In a recent proof of concept MACT trial (Mono Antiplatelet and Colchicine Therapy), which enrolled 200 patients with ACS treated with drug-eluting stents in which aspirin was discontinued on the day after PCI and treated with colchicine in addition to ticagrelor or prasugrel maintenance therapy, found 2 patients (1%) with stent thrombosis (primary outcomes) at 3 months of follow up as well as favorable platelet function and inflammatory profiles [53]. This single-arm study showed a low rate of stent thrombosis but was limited by the small number of patients studied; further studies and larger trials are required to further test this pilot trial.
A pooled patient-level meta-analysis of 22,941 patients from five RCTs compared short-term DAPT (one to three months duration) followed by P2Y12 inhibitor monotherapy to standard DAPT therapy after complex PCI (defined as one of the following: 3 vessels treated, ≥3 stents implanted, ≥3 lesions treated, bifurcation with 2 stents implanted, total stent length >60 mm, or chronic total occlusion) and found similar fatal and ischemic events and significantly lower risk of major bleeding with short-term DAPT [54].
Thus, it seems that after a short duration of DAPT (1–3 months) there is likely no need to continue aspirin if P2Y12 inhibitor monotherapy is used, particularly in high bleeding risk patients. Based on the aforementioned trials, the 2023 ESC guidelines for the management of acute coronary syndromes recommend that single antiplatelet therapy (preferably with a P2Y12 receptor inhibitor) should be considered for patients who are event free after 3–6 months of DAPT and who are not at a high ischemic risk. The remaining clinically relevant questions include the following: Do we need the initial DAPT treatment phase? Can (or should) we omit the aspirin at all or at least shortly after PCI? These questions have not been investigated extensively in clinical trials.
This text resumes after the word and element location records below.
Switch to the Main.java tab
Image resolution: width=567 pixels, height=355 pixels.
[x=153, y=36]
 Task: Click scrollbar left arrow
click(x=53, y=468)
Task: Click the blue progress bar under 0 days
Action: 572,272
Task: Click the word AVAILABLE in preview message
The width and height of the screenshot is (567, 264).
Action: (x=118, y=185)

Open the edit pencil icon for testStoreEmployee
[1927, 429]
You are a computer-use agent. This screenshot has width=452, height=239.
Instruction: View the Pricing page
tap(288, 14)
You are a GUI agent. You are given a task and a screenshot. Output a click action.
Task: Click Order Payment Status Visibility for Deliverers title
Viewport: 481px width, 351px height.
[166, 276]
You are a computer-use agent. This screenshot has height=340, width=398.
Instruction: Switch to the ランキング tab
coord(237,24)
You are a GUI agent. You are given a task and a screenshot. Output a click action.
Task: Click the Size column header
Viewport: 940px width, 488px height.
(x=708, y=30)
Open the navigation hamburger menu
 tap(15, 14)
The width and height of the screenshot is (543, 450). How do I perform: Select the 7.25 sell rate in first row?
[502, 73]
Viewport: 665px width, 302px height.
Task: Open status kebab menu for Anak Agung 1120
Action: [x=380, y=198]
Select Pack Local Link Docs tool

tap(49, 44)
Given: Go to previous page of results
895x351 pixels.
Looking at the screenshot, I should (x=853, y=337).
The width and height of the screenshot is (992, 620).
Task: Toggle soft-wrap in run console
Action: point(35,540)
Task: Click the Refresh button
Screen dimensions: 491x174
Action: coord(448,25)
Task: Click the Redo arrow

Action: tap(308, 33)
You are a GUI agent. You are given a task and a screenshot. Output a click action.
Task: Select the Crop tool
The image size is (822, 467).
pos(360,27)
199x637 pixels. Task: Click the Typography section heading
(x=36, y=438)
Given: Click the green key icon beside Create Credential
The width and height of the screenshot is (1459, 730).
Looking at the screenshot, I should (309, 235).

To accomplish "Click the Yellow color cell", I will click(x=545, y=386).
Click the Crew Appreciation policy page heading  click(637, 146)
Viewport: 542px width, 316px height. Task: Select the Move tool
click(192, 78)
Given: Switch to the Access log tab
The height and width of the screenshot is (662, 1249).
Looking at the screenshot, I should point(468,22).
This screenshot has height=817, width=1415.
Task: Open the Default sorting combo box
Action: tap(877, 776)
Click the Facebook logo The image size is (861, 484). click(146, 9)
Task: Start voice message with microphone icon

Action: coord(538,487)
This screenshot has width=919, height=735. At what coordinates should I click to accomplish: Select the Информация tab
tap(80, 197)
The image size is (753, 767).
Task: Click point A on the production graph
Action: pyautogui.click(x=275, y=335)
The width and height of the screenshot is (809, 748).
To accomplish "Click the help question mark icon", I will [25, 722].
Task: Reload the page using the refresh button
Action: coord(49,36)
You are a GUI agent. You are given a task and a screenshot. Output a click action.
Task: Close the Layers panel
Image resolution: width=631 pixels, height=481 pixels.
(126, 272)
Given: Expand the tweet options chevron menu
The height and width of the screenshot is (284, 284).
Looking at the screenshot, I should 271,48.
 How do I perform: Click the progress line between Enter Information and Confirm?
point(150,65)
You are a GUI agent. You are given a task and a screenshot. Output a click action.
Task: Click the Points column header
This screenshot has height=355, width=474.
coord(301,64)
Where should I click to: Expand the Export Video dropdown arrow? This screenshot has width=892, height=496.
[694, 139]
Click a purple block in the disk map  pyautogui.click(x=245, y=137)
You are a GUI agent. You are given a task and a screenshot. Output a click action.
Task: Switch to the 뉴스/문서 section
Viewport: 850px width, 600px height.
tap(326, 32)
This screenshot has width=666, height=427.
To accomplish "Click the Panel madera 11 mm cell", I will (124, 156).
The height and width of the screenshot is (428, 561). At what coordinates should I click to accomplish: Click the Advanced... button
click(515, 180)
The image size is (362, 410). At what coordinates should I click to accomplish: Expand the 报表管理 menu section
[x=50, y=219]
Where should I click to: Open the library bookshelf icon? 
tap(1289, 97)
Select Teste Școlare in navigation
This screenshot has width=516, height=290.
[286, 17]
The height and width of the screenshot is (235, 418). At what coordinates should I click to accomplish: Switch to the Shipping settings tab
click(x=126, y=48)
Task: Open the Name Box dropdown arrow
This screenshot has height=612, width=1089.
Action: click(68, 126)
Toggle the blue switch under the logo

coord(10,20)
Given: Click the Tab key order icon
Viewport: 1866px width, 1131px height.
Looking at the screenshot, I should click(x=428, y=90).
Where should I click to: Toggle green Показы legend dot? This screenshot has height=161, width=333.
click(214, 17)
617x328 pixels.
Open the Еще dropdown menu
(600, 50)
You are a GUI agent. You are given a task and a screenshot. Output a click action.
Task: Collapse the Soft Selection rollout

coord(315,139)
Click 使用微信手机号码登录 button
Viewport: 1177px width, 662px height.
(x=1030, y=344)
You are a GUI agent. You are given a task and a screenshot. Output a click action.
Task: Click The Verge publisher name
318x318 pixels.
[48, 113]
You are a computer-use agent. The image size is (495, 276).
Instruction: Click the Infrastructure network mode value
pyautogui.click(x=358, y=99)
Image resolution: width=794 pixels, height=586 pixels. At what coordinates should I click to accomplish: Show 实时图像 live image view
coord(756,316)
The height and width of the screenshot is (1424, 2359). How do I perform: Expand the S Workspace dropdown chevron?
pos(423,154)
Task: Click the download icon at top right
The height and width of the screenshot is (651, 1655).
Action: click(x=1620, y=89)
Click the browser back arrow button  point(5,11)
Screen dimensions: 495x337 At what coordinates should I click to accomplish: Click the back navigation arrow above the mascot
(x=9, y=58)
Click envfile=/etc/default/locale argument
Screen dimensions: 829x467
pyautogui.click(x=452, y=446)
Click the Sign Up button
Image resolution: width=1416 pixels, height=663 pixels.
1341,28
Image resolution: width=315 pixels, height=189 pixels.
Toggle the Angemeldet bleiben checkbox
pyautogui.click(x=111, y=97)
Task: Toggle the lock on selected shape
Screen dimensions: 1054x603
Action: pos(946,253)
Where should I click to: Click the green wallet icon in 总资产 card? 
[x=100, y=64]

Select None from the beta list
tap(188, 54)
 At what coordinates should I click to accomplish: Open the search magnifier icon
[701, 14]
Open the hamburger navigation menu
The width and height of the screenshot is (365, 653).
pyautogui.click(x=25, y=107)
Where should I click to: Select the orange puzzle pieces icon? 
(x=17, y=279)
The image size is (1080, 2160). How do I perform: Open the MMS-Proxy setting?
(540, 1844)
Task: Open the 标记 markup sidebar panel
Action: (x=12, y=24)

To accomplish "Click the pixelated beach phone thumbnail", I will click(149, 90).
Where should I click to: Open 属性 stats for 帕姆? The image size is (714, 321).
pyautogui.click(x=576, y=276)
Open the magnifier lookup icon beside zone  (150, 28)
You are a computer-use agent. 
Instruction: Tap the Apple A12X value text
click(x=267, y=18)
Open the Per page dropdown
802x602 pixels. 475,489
2.4. Aspirin Use in Patients Undergoing CABG

The ACC/AHA 2021 guidelines for coronary artery revascularization recommended that, to reduce ischemic events, patients who are currently taking aspirin should continue to take aspirin until surgery is performed (COR 1, LOE B-R) [37]. However, these guidelines recommend against the initiation of aspirin prior to CABG in patients who are not taking aspirin (COR 3, LOE B-R) [37]. Aspirin should be administered within 6 h after CABG in doses of 100 to 325 mg daily, followed by indefinite maintenance therapy to reduce risk of graft occlusion and adverse cardiac events (COR 1, LOE A) [37,55].
One of the first double-blind placebo-controlled trials studied 407 patients randomized to either dipyridamole (initiated two days prior to CABG) and aspirin (initiated 7 h after CABG) or to placebo. The study reported a significantly lower venous graft occlusion at one month after CABG with dipyridamole and aspirin combined compared to placebo (3% vs. 10%, p < 0.001) [56].

2.5. Contribution of P2Y12 Inhibitor Use

2.5.1. Primary Prevention

There is paucity of data on the role of P2Y12 inhibitors versus placebo or aspirin for primary prevention. In the quest for better and safer therapy, there is a need to assess the safety and efficacy of P2Y12 inhibitors use for primary prevention in comparison with aspirin.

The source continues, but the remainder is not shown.